Remark 1.4. Proof. 1. It suffices to take a point in each (nonempty) member of the basis and this is a dense subset, because each open set is the union of members of the basis, so it intersects this countable subset. The converse may fail for a non-Euclidean space; e.g. A metric space X is sequentially compact if every sequence of points in X has a convergent subsequence converging to a point in X. R, C are separable. 3. Proof. Now let A = S∞ n=1 An. A metric space is separable space if it has a countable dense subset. 1. The analogy of the theories of separable and compact sets has an end when the countability of the set of radii D comes into play. A metric space X is sequentially compact if every sequence of points in X has a convergent subsequence converging to a point in X. 10. A metric space is sequentially compact if and only if every infinite subset has an accumulation point. Theorem 1.5. ℓ∞ is not separable. Each compact metric space is complete, but the converse is false; the simplest example is an infinite discrete space with the trivial metric. If M is dense, then every ball in X contains a point of M. 2. (X, d) is second-countable, separable and Lindelöf – these three conditions are equivalent for metric spaces. A metric space is complete if every Cauchy sequence con-verges. De-note by U the collection of all compact ultrametric spaces. It suffices to take a point in each (nonempty) member of the basis and this is a dense subset, because each open set is the union of members of the basis, so it intersects this countable subset. (0,1] is not sequentially compact (using the Heine-Borel theorem) and not compact. Now every metric space having a countable basis is separable. Lemma 2 If a metric subspace M0of a space M is compact and we are given any collection of balls in Mthat cover M0, then there is a nite subcover. For a metric space the following two statements are equivalent.

on Xis tight. (0,1] is not sequentially compact (using the Heine-Borel theorem) and not compact. Theorem 2.6. X is separable if there is a countable subset which is dense in X. The converse is not true; e.g., a countable discrete space satisfies these three conditions, but is not compact. Problem 3 (WR Ch 2 #22). In general metric spaces, the boundedness is replaced by so-called total boundedness. A metric space X is compact if every open cover of X has a finite subcover. Proof.

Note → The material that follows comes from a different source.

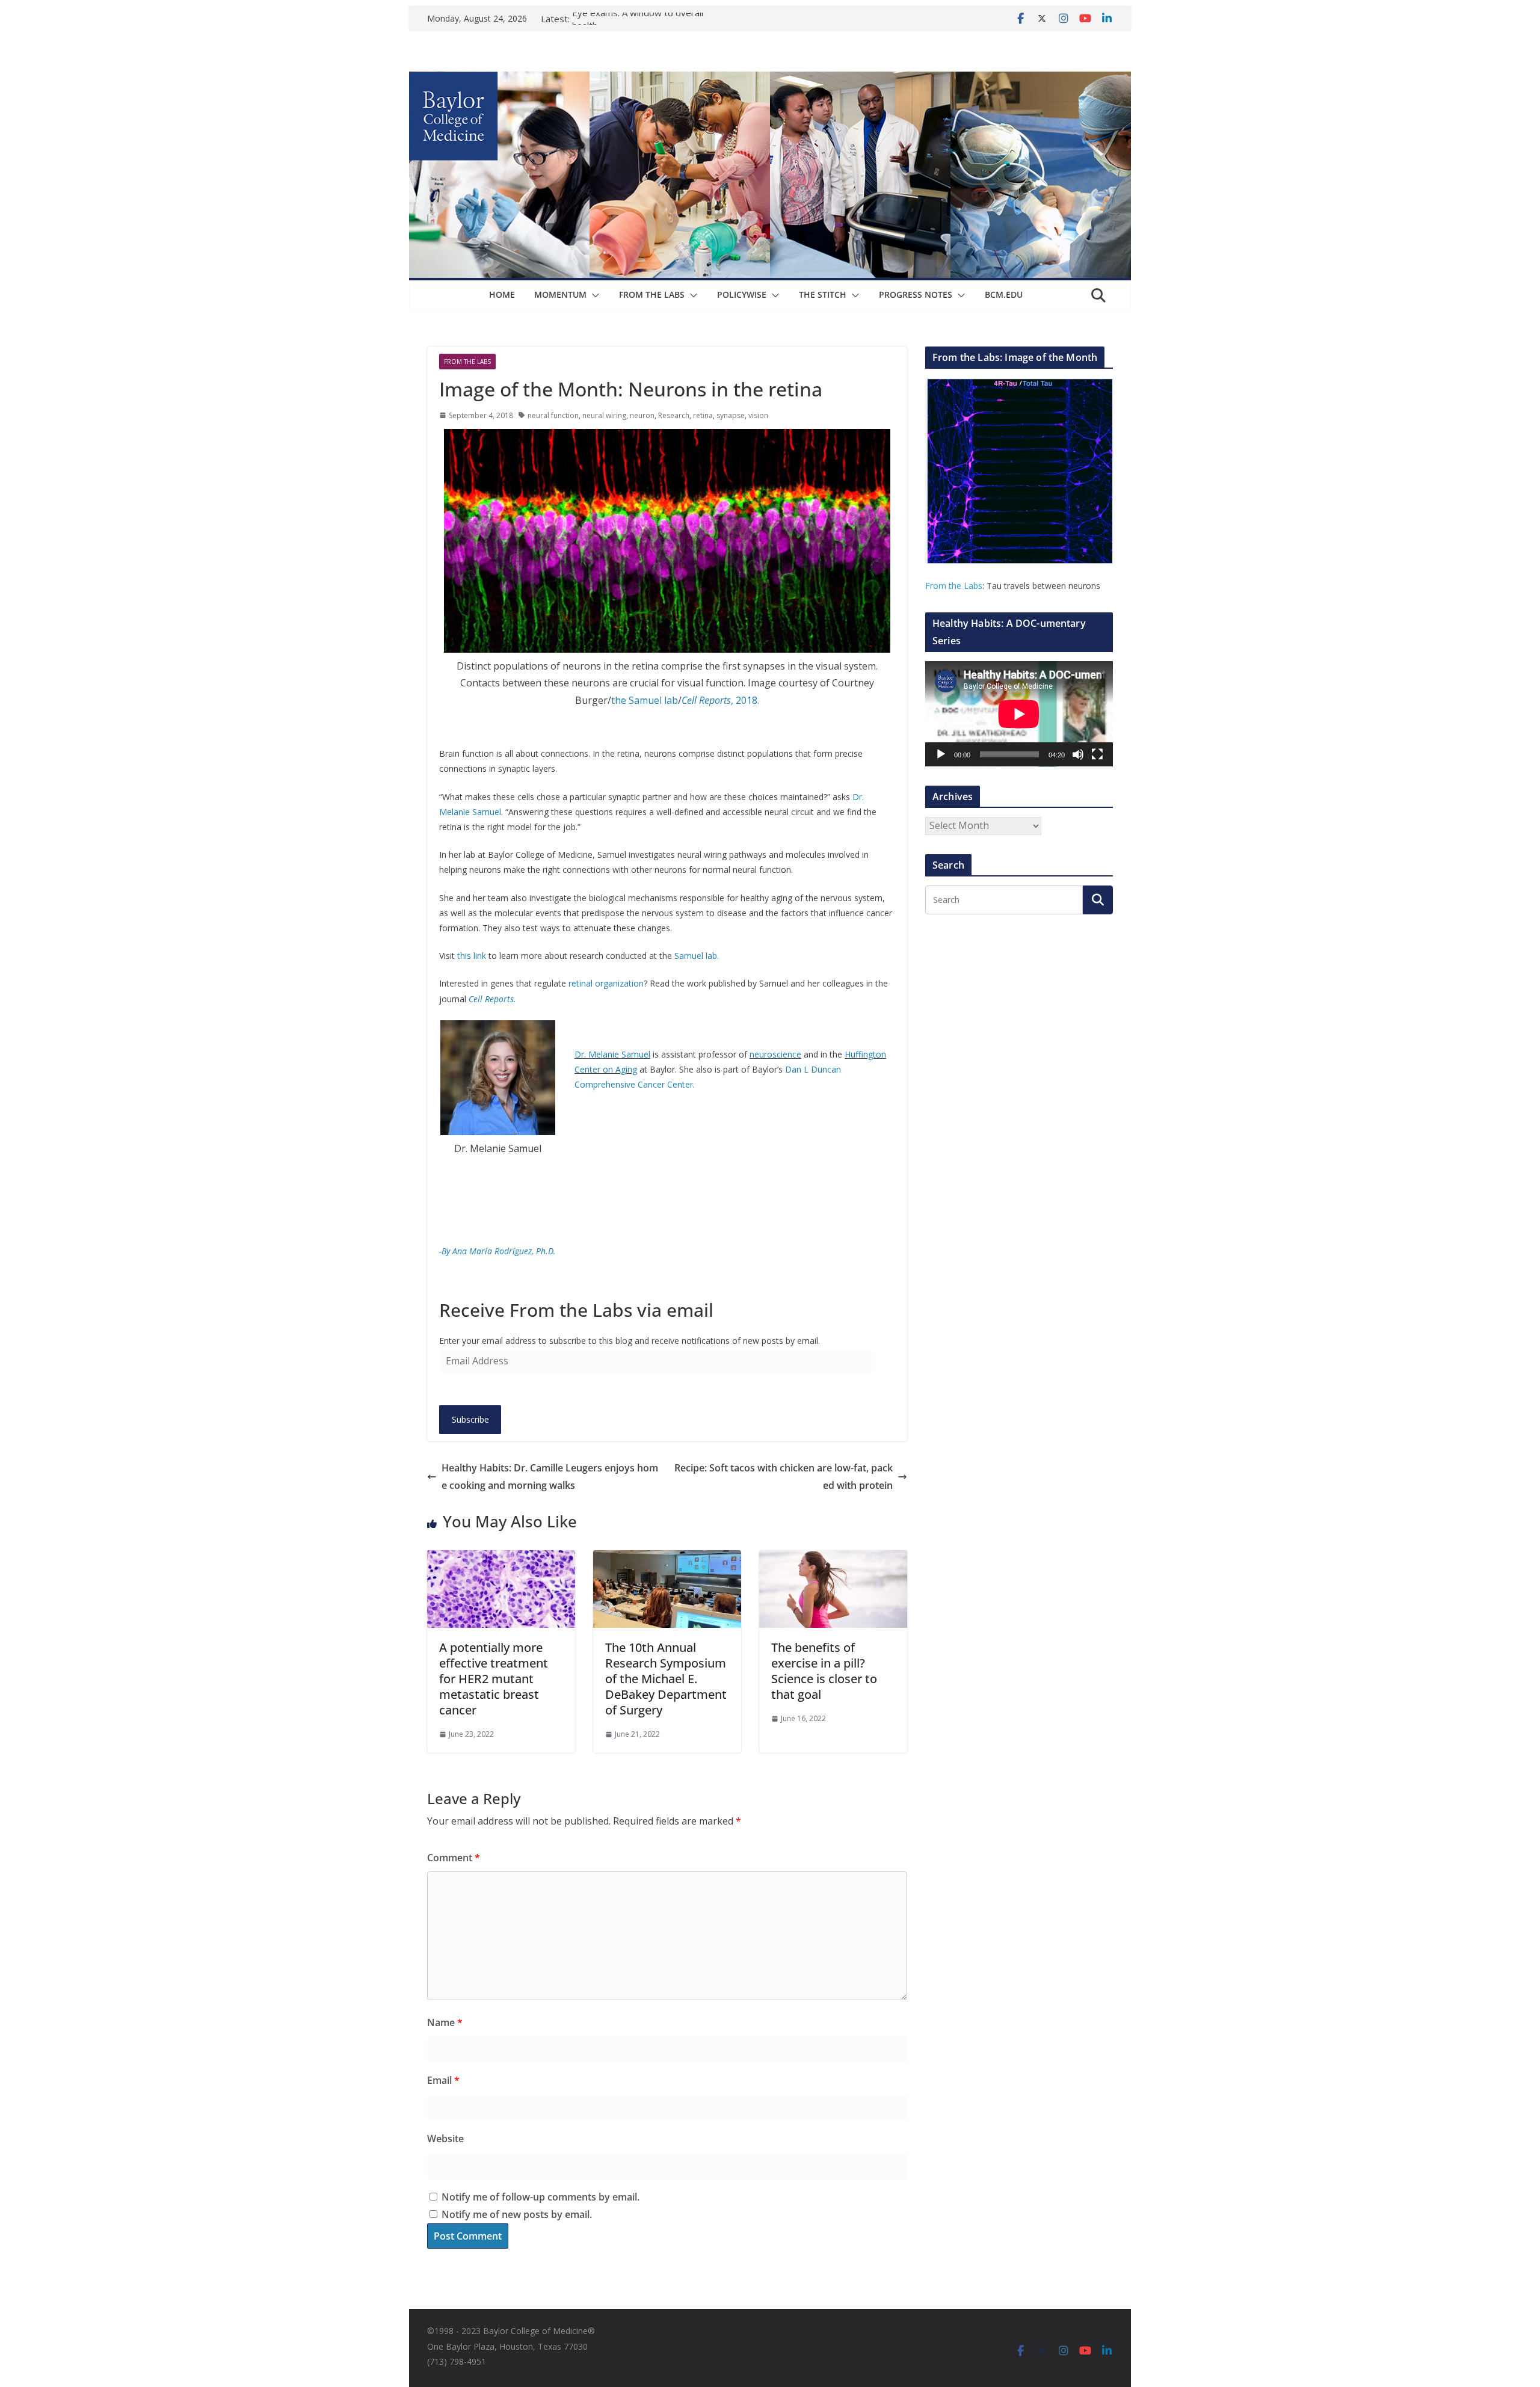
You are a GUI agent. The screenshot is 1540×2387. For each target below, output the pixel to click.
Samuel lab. (696, 955)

comparing compact metric spaces. In general metric spaces, the boundedness is replaced by so-called total boundedness. X is closed and bounded (as a subset of any metric space whose restricted metric is d). A discrete metric space is separable if and only if it is countable. Theorem: A metric space is compact if and only if its space of bounded, continuous, real-valued functions is separable in the uniform topology. If (X;d) is a complete separable metric space, then every nite Borel measure on Xis tight. Typical examples are the real numbers or any Euclidean space. Proposition 2.3 Every totally bounded metric space (and in particular every compact met-ric space) is separable.